Tantangan dalam Implementasi Sistem ERP


Majalah Retail Indonesia Ed Desember 2014 - Tantangan dalam Implementasi Sistem ERP


(Majalah Ritel Indonesia - Ed Desember 2014)
Andy Djojo Budiman
Co-founder & Partner STEM - SAP Partner (www.sterling-team.com)


25 tahun kami menjadi konsultan IT khususnya ERP, demikian banyak cerita dan pengalaman yang kami temui di lapangan tentang implementasi sistem ERP. Banyak perusahaan yang merasa puas, namun tidak sedikit perusahaan yang gagal dalam melakukan pergantian sistem lama dengan sistem baru atau mengimplementasi sistem baru yang sebelumnya belum pernah ada.

Pada umumnya, tujuan perusahaan mengganti sistem baru adalah untuk Efisiensi, Automasi, Kontrol terhadap bisnis proses serta Integrasi sistem dan data antar departemen.

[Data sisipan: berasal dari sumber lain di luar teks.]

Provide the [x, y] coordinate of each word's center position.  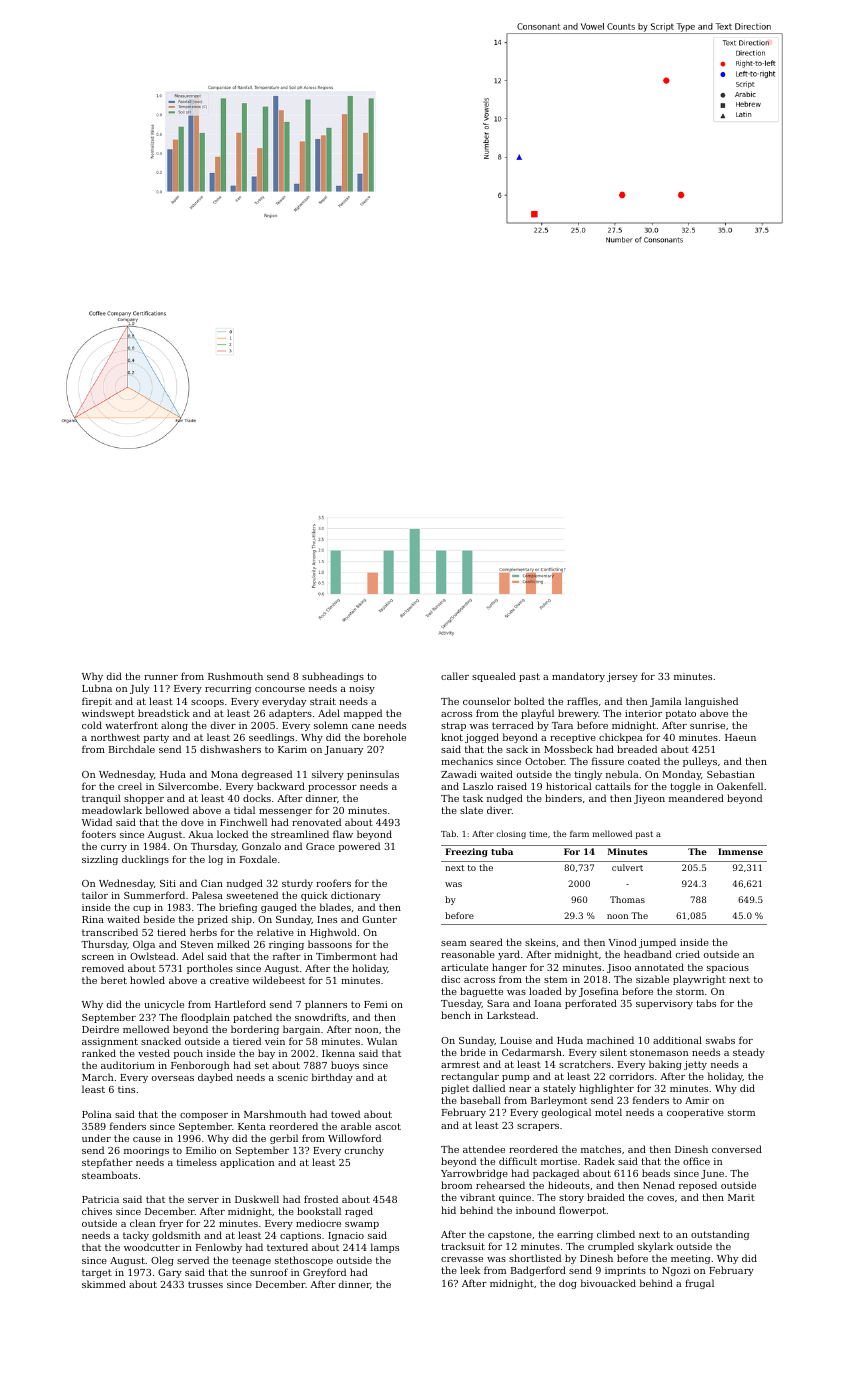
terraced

Sayangnya, pada akhir proyek implementasi  - mereka merasa bahwa tujuan yang diinginkan tidak tercapai dan banyak dari pengguna (user) yang  berkomentar: 'sistem yang baru tidak cocok dan sistem yang lama jauh lebih baik'. Hal ini tentu akan membuat pihak Top Management bingung karena harapannya tidak dapat terpenuhi dan sistem baru justru mengganggu proses operasional harian. Ini merupakan tantangan implementasi yang banyak menimbulkan rasa frustrasi bagi banyak pihak.

Sedikit mengulang artikel kami terdahulu, bahwa ada beberapa langkah yang harus diperhatian dalam implementasi sistem ERP (khususnya dalam dunia Ritel), yaitu mulai dari pemilihan sistem ERP, pemilihan konsultan yang akan membantu dalam melakukan implementasi atau pemilihan developer yang akan membuatkan sistem, sampai kepada proses  implementasi sistem ERP.

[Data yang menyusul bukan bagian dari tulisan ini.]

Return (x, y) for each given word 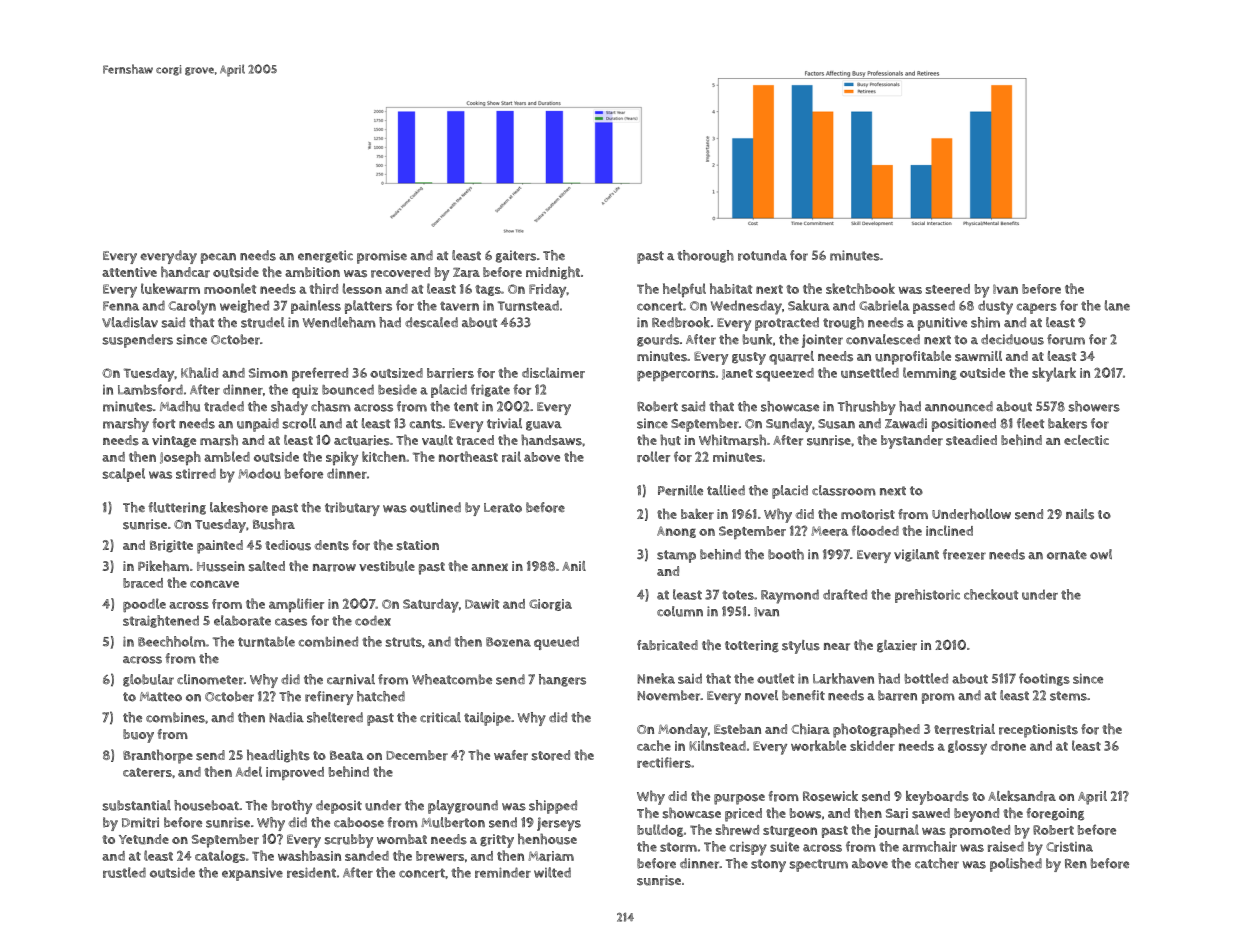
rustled (124, 872)
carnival (351, 679)
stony (768, 865)
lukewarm (170, 288)
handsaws (551, 440)
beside (397, 389)
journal (896, 831)
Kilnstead (717, 745)
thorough (705, 256)
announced (959, 406)
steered (948, 289)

Apabila kita lakukan semua langkah-langkah di atas dengan penuh perencanaan dan pengawasan, maka implementasi suatu sistem adalah sesuatu yang mudah. Namun kami masih sering menemui ketidakpuasan hingga frustasi dari semua lini di perusahaan, mulai dari Top Management sampai kepada Pengguna (User) mengenai sistem baru yang diimplementasikan.

Ketika kami berdiskusi tentang faktor penyebab yang menimbulkan rasa frustrasi atau ketidakpuasan, seringkali mereka tidak dapat menjelaskan kondisi yang terjadi dengan jelas atau tidak dapat melihat permasalahan dengan jelas, sehingga ketidakpuasan mereka melahirkan rasa frustrasi karena kondisi yang terjadi tidak dapat diperbaiki.

Secara umum sering kami melihat kita pada umumnya merasa bahwa kesalahan adalah dari pihak luar perusahaan yang dalam hal ini adalah Konsultan yang tidak komit dalam menjalankan proyek misalnya janji konsultan untuk mengerjakan sesuatu selalu mundur sehingga proyek tidak pernah selesai.  Konsultan yang tidak memahami proses bisnis perusahaan sehingga pengguna harus menjelaskan secara rinci yang akan membutuhkan waktu lama. Terjadi mis komunikasi dalam memahami proses bisnis perusahaan bisa saja pihak client kurang lengkap menjelaskan atau pihak konsultan tidak menangkap dengan baik.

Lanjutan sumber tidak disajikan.